SUPPLIED INFORMATION:

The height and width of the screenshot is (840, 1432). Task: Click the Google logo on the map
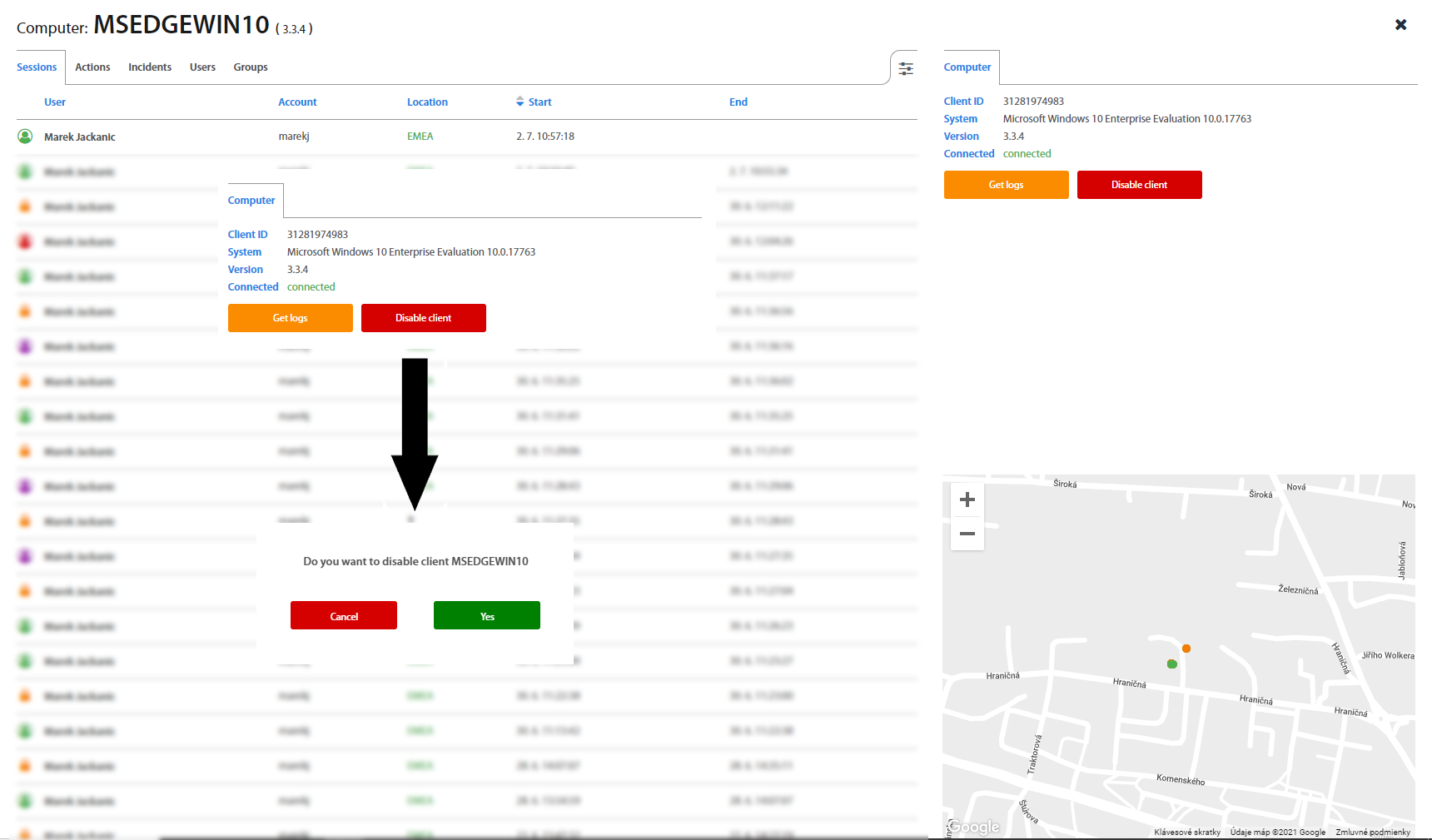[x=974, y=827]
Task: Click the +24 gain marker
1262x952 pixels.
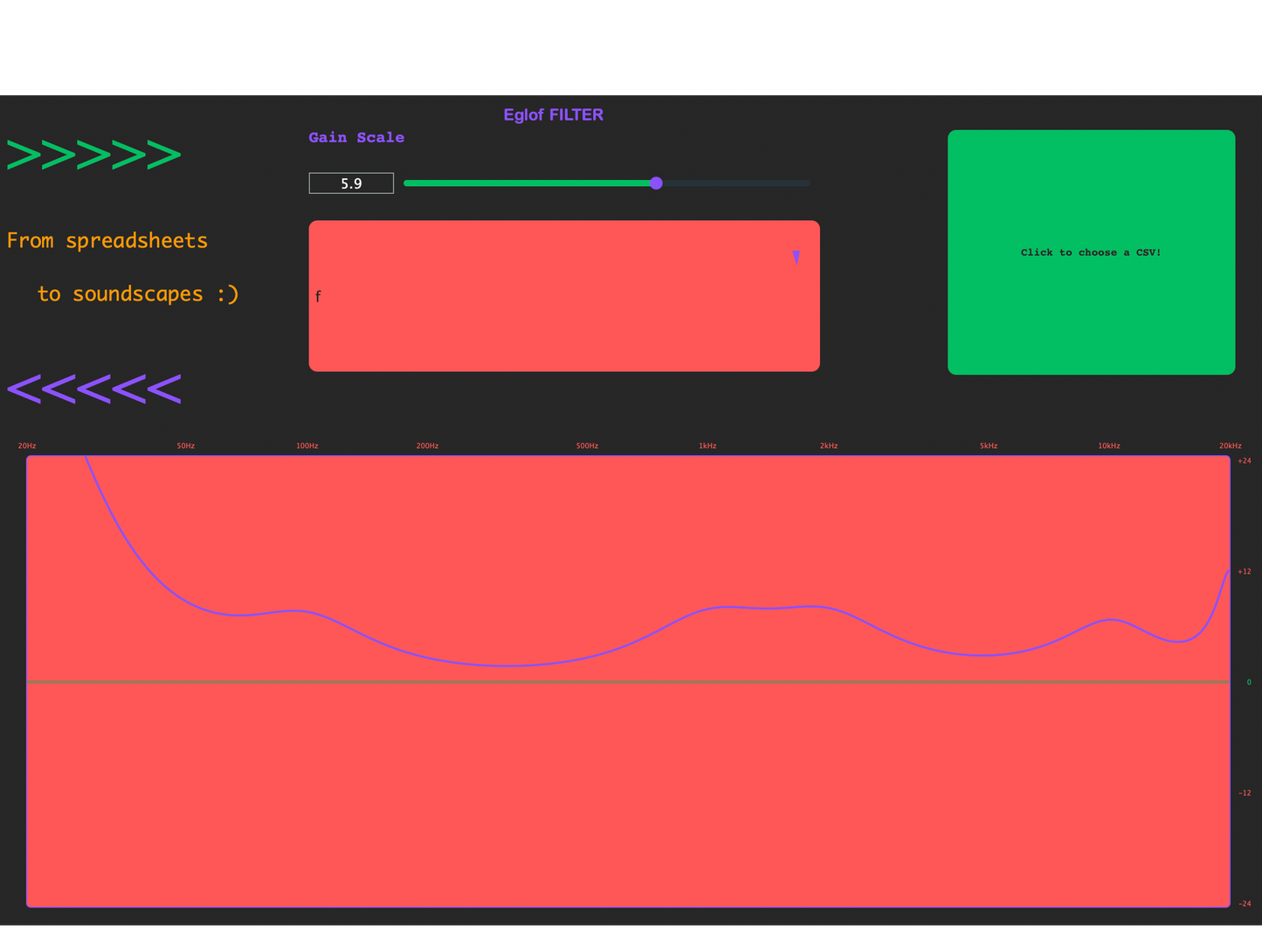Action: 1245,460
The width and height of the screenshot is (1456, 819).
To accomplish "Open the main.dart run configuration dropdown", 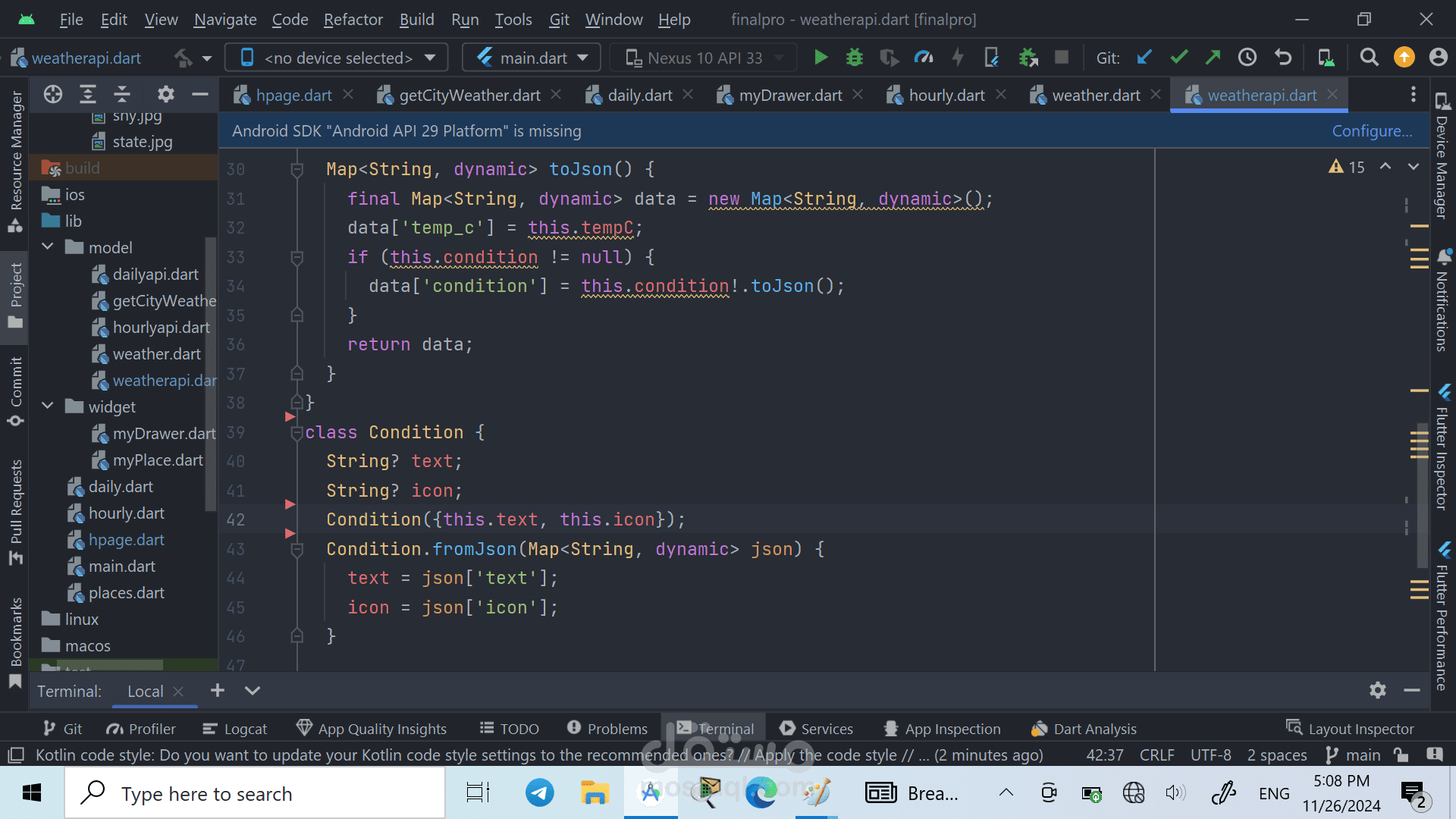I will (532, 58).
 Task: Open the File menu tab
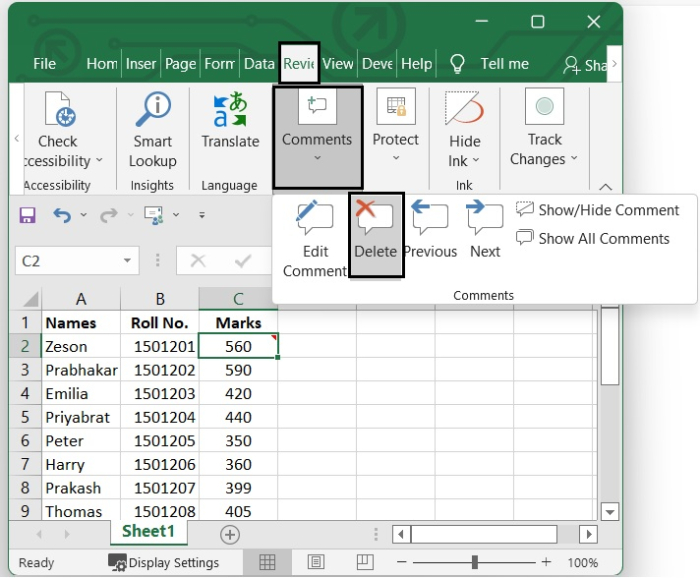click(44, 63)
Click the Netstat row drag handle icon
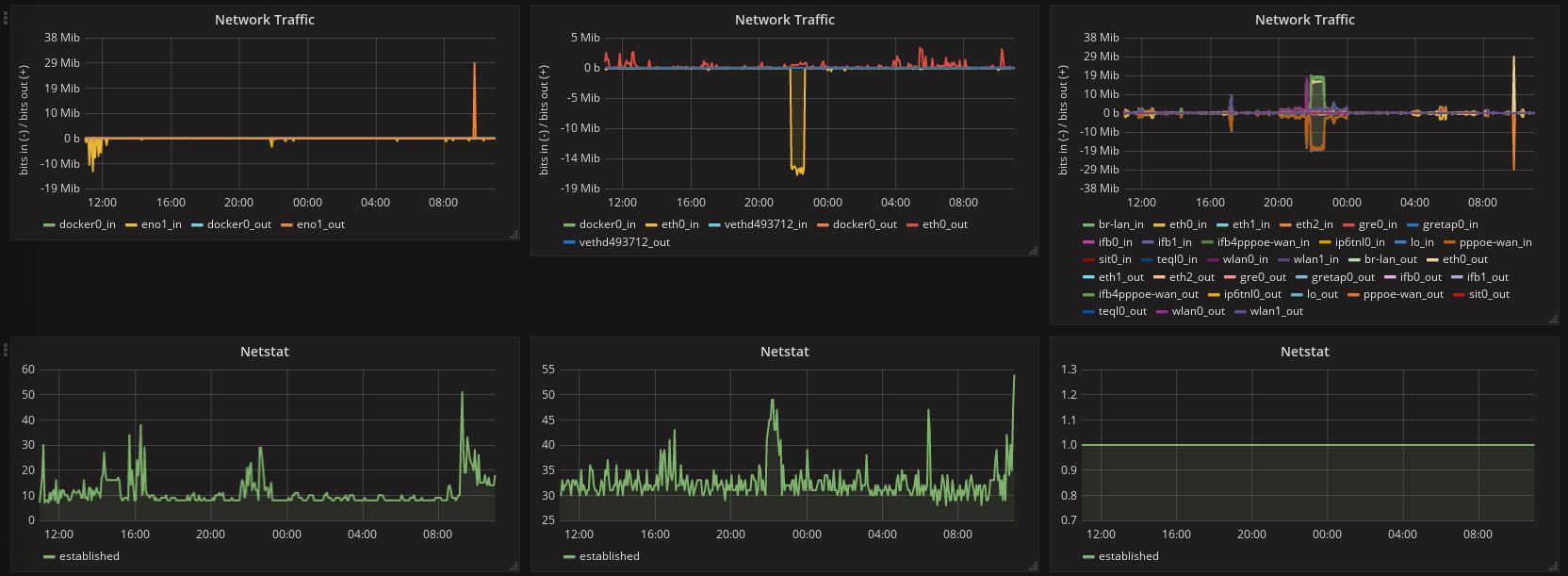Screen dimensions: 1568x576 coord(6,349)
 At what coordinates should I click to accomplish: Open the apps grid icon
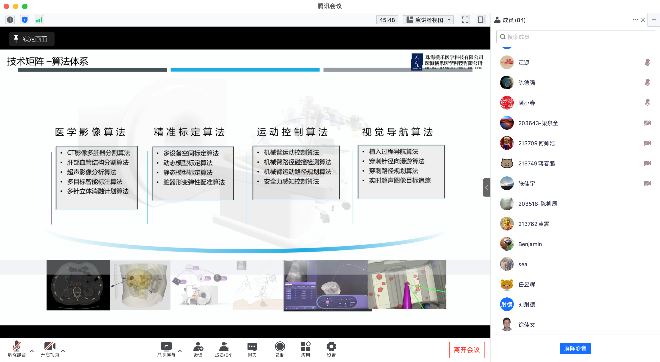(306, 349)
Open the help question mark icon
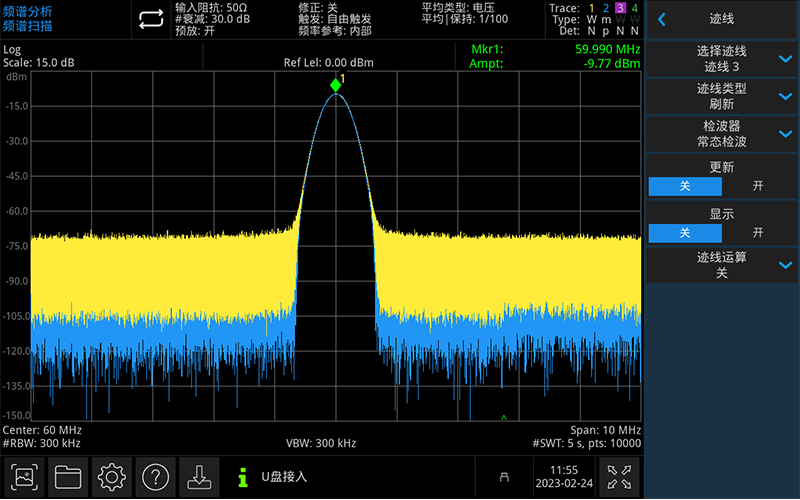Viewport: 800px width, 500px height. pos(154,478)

TASK TO CARRY OUT:
Only the lines from the start of the material to the line with "The width and", inclusive, belong in the answer, printed exactly and free of pictures.

TASK RESULT:
The height and width of the screenshot is (840, 1432). Task: Click the Google logo on the map
[x=974, y=827]
Task: Click the +24 gain marker
1262x952 pixels.
Action: 1245,460
The width and height of the screenshot is (1456, 819).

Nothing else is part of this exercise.